» **Instructions for the task**: In the material below, the lines from the one containing "Task: Sort by Activity column arrows" through the one containing "The height and" are to be given again exactly, ends included, and no others.

» **Material to process**:
+++

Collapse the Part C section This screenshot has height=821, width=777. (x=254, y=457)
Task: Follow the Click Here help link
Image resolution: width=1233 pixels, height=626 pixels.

+++

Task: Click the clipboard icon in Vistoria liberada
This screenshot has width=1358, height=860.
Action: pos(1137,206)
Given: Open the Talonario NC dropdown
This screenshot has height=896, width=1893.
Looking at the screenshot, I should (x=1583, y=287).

+++

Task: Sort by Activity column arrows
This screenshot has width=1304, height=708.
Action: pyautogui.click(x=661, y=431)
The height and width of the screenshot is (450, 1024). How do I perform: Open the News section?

+++

» **Answer section**:
Task: Sort by Activity column arrows
This screenshot has width=1304, height=708.
Action: pyautogui.click(x=661, y=431)
The height and width of the screenshot is (450, 1024). How do I perform: Open the News section?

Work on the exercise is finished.